Dunstan Thomas runs a series of workshops to develop staff. The Sustaining and Building a Financial Services Future workshop provides insight into personal finances, personal development and career development. This was delivered on the 16th August 2019, involving the youngest members of the DT workforce. The workshop was led by Adrian Boulding, Director of Retirement Strategy, who delivered seven components, each of which defined a problem statement and solution intending to inform participants encouraging insightful discussion.
#1 - Introductions
Each participant introduced themselves and explained their route to begin working at DT, varying from students gaining experiences to joining from other companies in the financial services sector.
#2 - Financial Apps & Technology
Adrian began with a roundtable discussion on which apps each participant found useful. Typically, this consisted of banking apps, in which simplicity and adding value were most important.

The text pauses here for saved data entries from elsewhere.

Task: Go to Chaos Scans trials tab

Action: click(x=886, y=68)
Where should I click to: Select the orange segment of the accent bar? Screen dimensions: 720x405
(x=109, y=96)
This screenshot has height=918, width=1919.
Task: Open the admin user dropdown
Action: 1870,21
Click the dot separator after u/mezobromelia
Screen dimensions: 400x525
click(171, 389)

#3 - The Lifecycle Of Financial Needs
To display how lifetime assets build and decay through time and major events, Adrian referred to a graph based on Deborah Cooper’s paper to Institute of Actuaries, displayed below. This demonstrates the varying circumstances which may result in a sharp increase or decreases of available spending money. For example, the blue section decreases at age 47 as this is typically when children leave home, but is replaced by pension contributions.
Paired with this graph is the concept of financial age. Financial age, which determines how mature a person is with their money, is calculated through the level of financial stress, pension contributions, savings targets and accounts. But what is a good financial age? As a group it was decided that typically a ‘good’ financial age would align with the person’s actual age, as this demonstrates that they are financially maturing in line with the circumstances discussed above.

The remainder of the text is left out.